Of that group, Carr and Adams had the most receptions (233), receiving yards (3,031) and touchdowns (38) together in college. The next closest is Burrow and Chase, who finished with 107 receptions for 2,093 yards and 23 touchdowns at LSU from 2018-2019.

That’s a recipe for success in Las Vegas. And former Raiders and Packers wideout James Jones, who trained with Carr and Adams before their NFL careers and also played with them both separately on the Raiders and Packers, believes the connection between these two will be better than the one Adams had with Rodgers.

“A lot of people looking at it like 'Man, [Adams] left Aaron Rodgers and went to Derek Carr?
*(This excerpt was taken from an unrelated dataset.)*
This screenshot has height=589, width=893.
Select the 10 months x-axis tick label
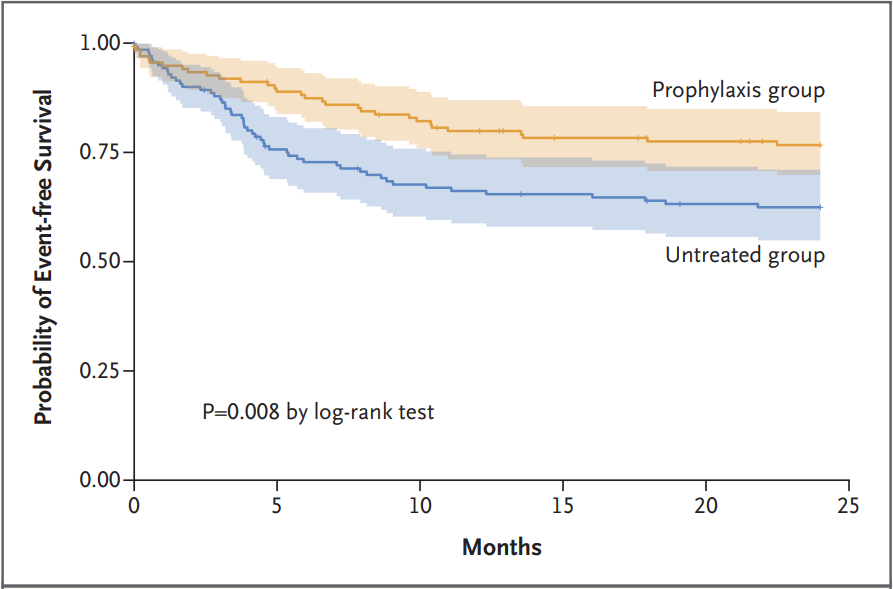(420, 504)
What is he thinking?” Jones told Yahoo sports. “He's not thinking like that. He's thinking 'This is my dog. I have an opportunity to go play with my dog. I have the opportunity to play with my best friend,’ which you rarely get the opportunity to do, especially at the highest level. This is going to hit off right where they left off in college.”

Carr and Adams certainly have the chance to become one of the better quarterback-receiver tandems in the NFL if they can repeat what they did in college. But when asked how the Carr-Adams duo would be remembered among the greats on NFL history, Carr offered a simple three-letter answer:

“TBD.”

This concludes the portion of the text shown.